Task brief => Reproduce each of the rows below word for word, leaving out the pictures.

>>>

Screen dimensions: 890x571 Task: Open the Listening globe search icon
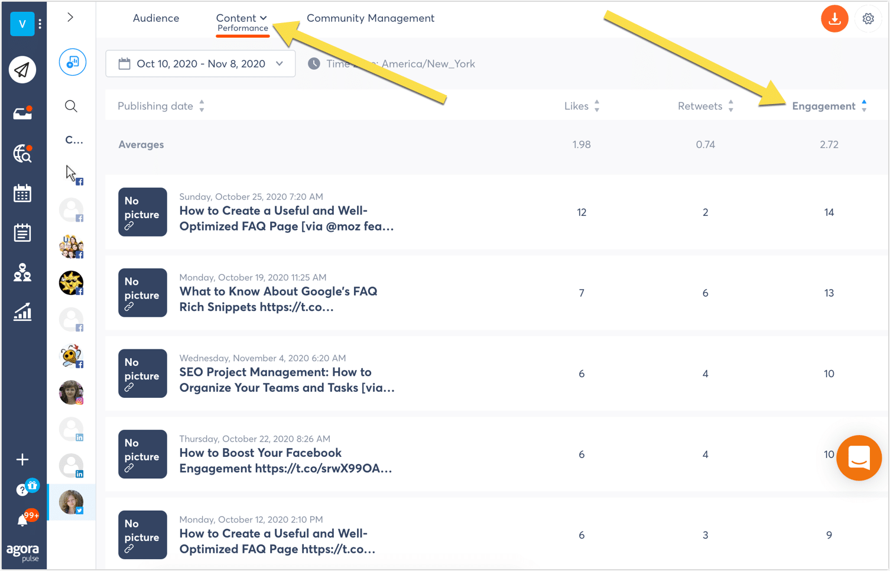[x=22, y=153]
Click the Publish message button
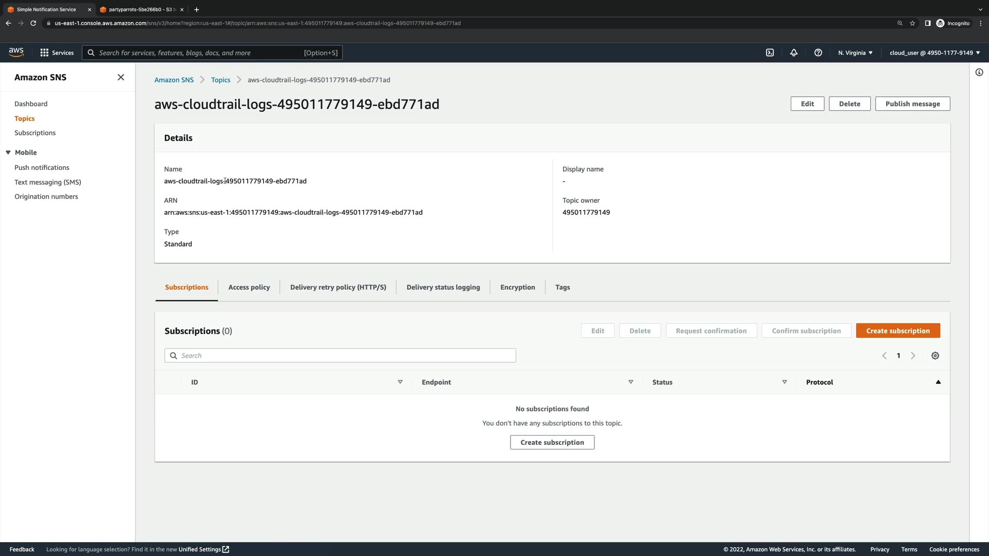Image resolution: width=989 pixels, height=556 pixels. click(x=912, y=103)
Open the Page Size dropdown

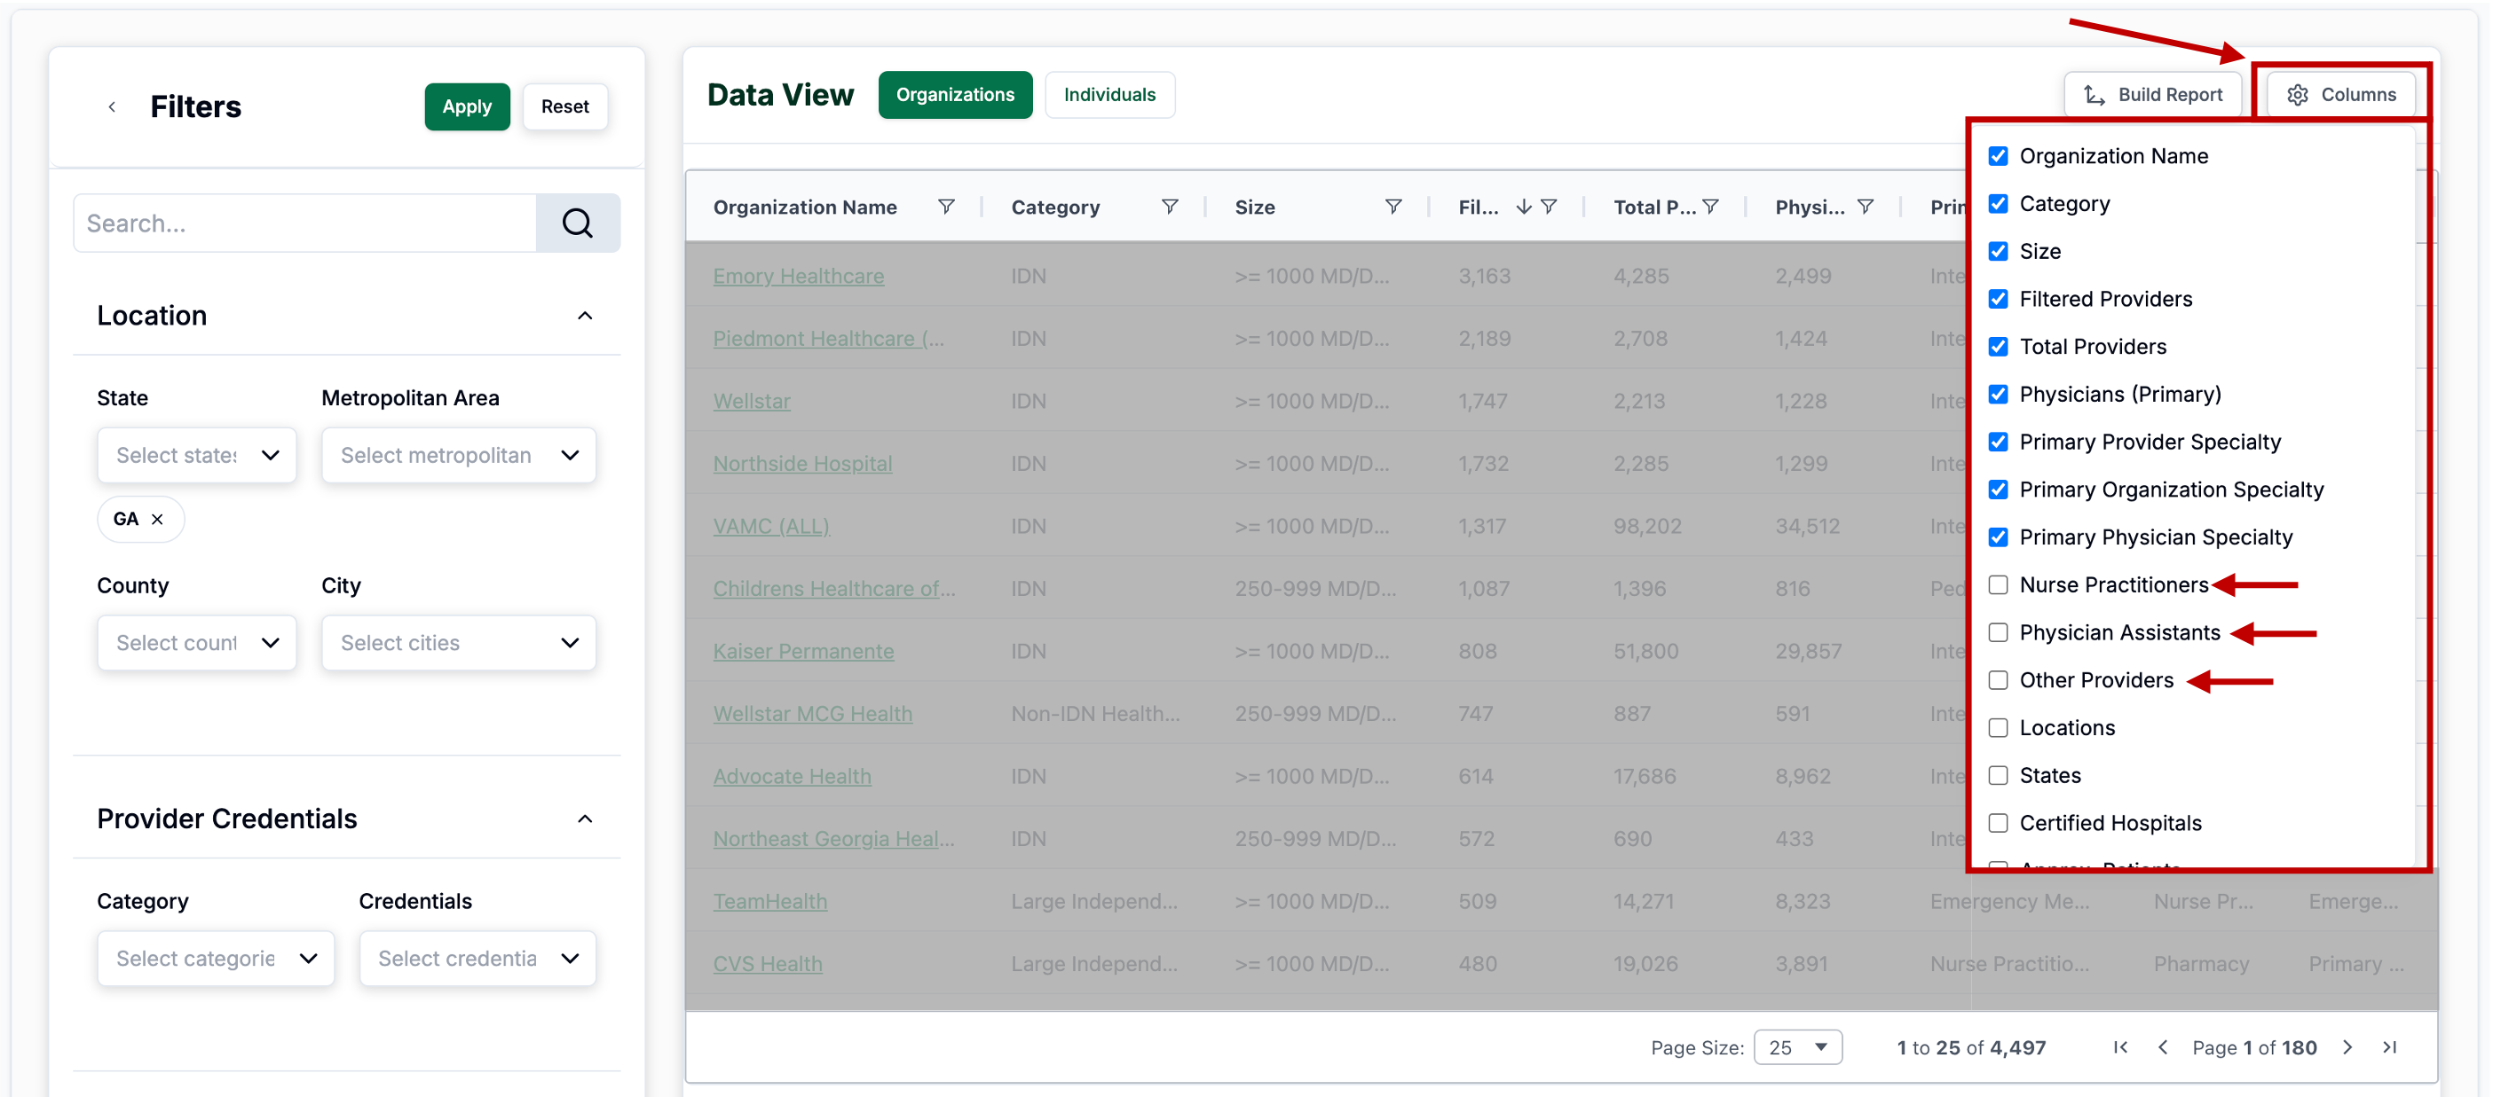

<<<

Answer to this task =>
Screen dimensions: 890x571 Task: Open the Listening globe search icon
[x=22, y=153]
Click the Publish message button
Image resolution: width=989 pixels, height=556 pixels. click(x=912, y=103)
Open the Page Size dropdown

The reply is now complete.